Bishop also pointed out that while other tests "generally have good sensitivity … on smear positives, the big difference here are those patients that are smear negative." Generally those patients would then have to be reflexed for culture-based testing, which might take six to eight weeks before a negative case can be called.

"We have very good sensitivity that has not really been seen previously with a first-run test," Bishop said. "In other words, you just pick up your smear negatives and your smear positives, and you're going to have good specificity and sensitivity. One of the primary reasons for that is because the test is running in the closed cartridge, and running nested PCR."

Compassionate Pricing

Although the Xpert MTB/RIF assay was designed with point-of-care treatment in developing countries in mind, both the NEJM paper and accompanying editorial still cited cost concerns as potential barriers to widespread adoption of the test.

"To achieve great simplicity of use, the MTB/RIF test uses sophisticated technology, which is costly to manufacture," the researchers wrote in their paper. "Although FIND has negotiated concessionary pricing for public-sector programs in low-income countries and is still working to further lower the costs of testing, the costs of instruments and tests will be considerably higher than those for microscopy, which is all that is currently available in peripheral healthcare settings in many countries."

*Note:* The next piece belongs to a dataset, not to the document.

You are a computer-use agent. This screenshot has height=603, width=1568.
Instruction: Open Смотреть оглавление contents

According to a Cepheid spokesperson, the cost of the Xpert MTB/RIF test is about €50 ($64), but compassionate pricing will cut that figure in half. Meantime, the GeneXpert system normally costs in the neighborhood of $30,000, but the spokesperson said that Cepheid "now believes that we will be able to get the compassionate pricing for a single module system to under $10K."

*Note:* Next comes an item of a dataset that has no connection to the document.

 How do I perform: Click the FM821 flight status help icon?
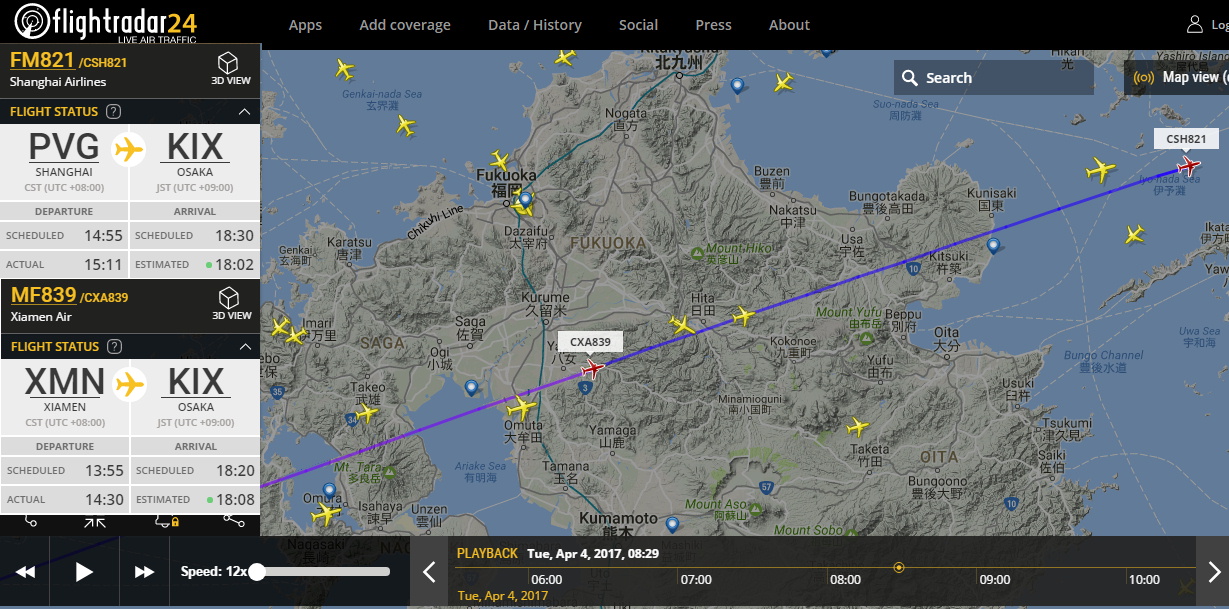114,112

"In the agreements with FIND, we said that we were committed to giving them compassionate pricing and bringing the price points down," Bishop said. "Even though everyone would like to see it a little lower than where it is right now … the overall medical impact and benefit is such that I would see the test being widely adopted, even at the current price points."

Bishop added that pricing can be compared to the chicken and egg analogy in that "as your volumes go up, and test demand goes up, the price point will move down, and will be much more attractive. As we're in the early days, we don't have that volume yet, but as the volume comes along, we're going to pass along some of that benefit to the developing market."

From Alland's point of view, the cost reduction to the markets that FIND serves "is really substantial. It's really to Cepheid's credit that they have agreed to a degree of cost reduction, and they are making a very small profit on the FIND market, which is the public health sector of high-TB-burden countries."

Alland echoed Bishop's comments that test volume is likely to drive down price, but also pointed out that the current price may counterbalance the current economic burden of TB infection.

"I've talked with some economists, and if you calculate the price of [a potential TB carrier] going to a city, staying with someone, buying their food, and days of lost work … the price of the test is actually less than the costs associated with not getting the test," Alland said.

The accompanying NEJM editorial also underscored the fact that Xpert MTB/RIF is limited to testing for rifampicin resistance while there are many new and promising drugs for TB that are also quickly being rendered useless by bacterial multidrug resistance.

Cepheid is working on that issue along with UMDNJ under a $7.5 million grant awarded to the partners last June by NIAID. The grant is being used to support development of a 10-color detection technology for GeneXpert, which is currently capable of detecting six colors.

Bishop said that there are "several" important drug-resistant types of TB, "which is why we are looking at multiplexing" under the NIAID grant. But Alland pointed out that even without multiplexing capabilities, rifampicin is "a good surrogate marker for multi-drug resistance. If someone has rifampicin-resistant TB, they're going to be the ones that are hard to treat."